Cycle-2 verdict — clean

  • Secret distribution: JWT_SECRET flows env-var → docker-compose environment → Kestrel IConfigurationAddSatelliteJwt. No checked-in production secret. The DEV-ONLY value in .env is also explicitly labelled and is bound to the cycle-1 S4 follow-up (rotate-and-document workflow). ✓
  • .env in .dockerignore (cycle-1 I5): still tracked under that remediation; cycle 2 does not add a new .env exposure path. The JWT_SECRET mirroring lives in compose, not the Dockerfile, so it doesn't bake into image layers. ✓
  • No new exposed ports: cycle 2 changes are HTTP-layer only — endpoint registration, middleware, and a multipart handler. No new listener.
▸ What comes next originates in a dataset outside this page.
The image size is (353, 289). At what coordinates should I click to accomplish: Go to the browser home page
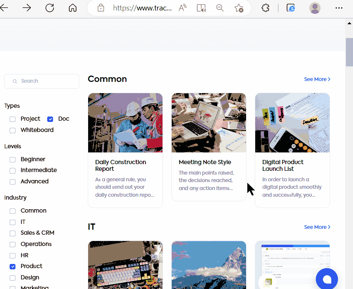pos(73,8)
  • No new external services: ImageSharp decode is in-process; no new outbound network call introduced by AZ-487 / AZ-488.
  • No CI workflow changes: existing .woodpecker/01-test.yml continues to run unit + integration tests; new cycle-2 unit + integration tests run inside the existing workflow.
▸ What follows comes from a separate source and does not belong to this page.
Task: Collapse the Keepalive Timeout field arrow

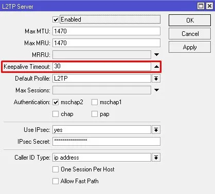Action: click(x=156, y=67)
Cycle-2 operational follow-ups (NOT findings — pre-deploy verification)

  1. The deploy pipeline must verify JWT_SECRET is set to a ≥ 32-byte value distinct from the DEV-ONLY placeholder before promoting api. The application throws at startup if the value is missing or short, so a misconfigured deploy fails fast — but a deploy that promotes the dev placeholder verbatim would still pass the 32-byte gate. Tracked in security_report.md cycle-2 recommendations.
  2. Coordinate with admin team on iss/aud values (F-AUTH-2). When values are defined, both the AddSatelliteJwt call site and .env/compose docs must be updated together.